(Collected data entries)
· · · ·

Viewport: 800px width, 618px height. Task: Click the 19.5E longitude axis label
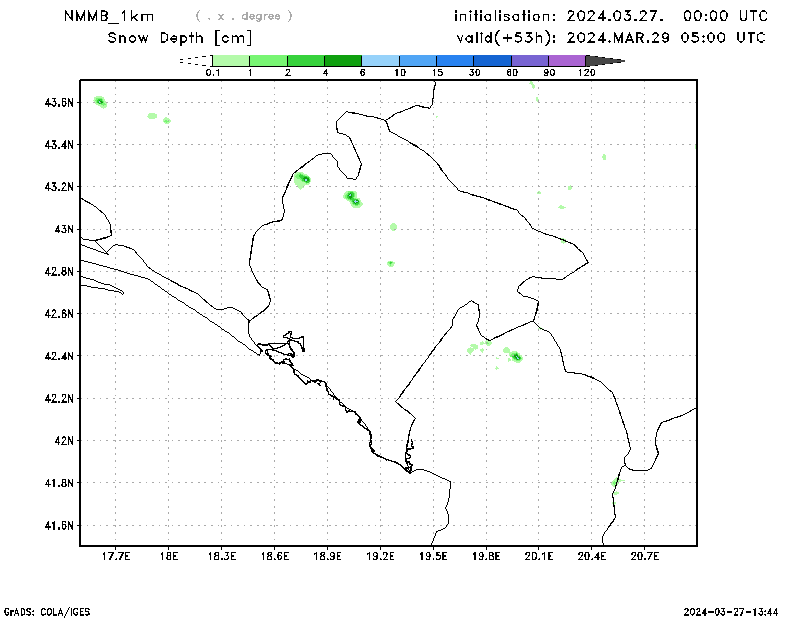point(433,556)
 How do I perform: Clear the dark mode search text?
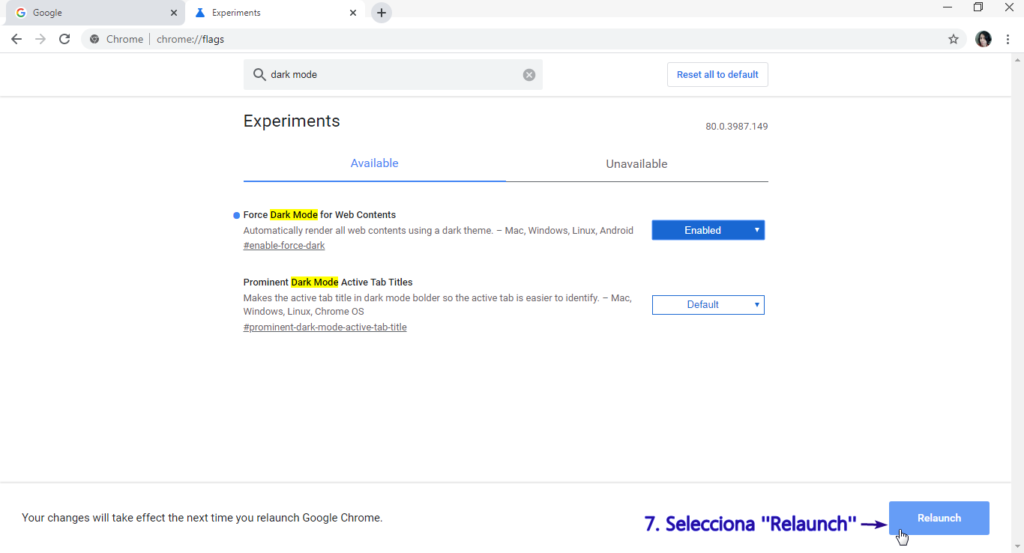click(529, 75)
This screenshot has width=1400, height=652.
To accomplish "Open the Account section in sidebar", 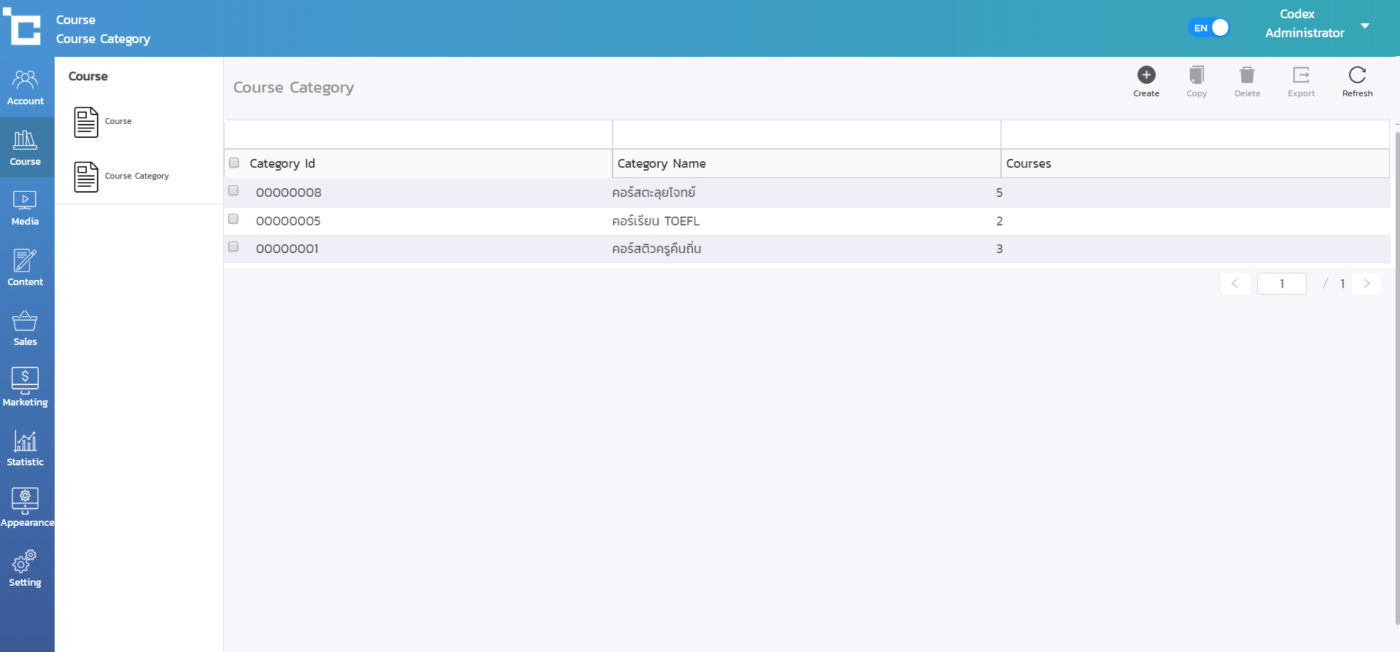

· · · ·

• [Prompt] The required output is every line of the data above, set down exactly and stripped of pictures.

• [Solution to this task]
Viewport: 800px width, 618px height. Task: Click the 19.5E longitude axis label
point(433,556)
 How do I perform: Clear the dark mode search text?
click(529, 75)
This screenshot has width=1400, height=652.
To accomplish "Open the Account section in sidebar", 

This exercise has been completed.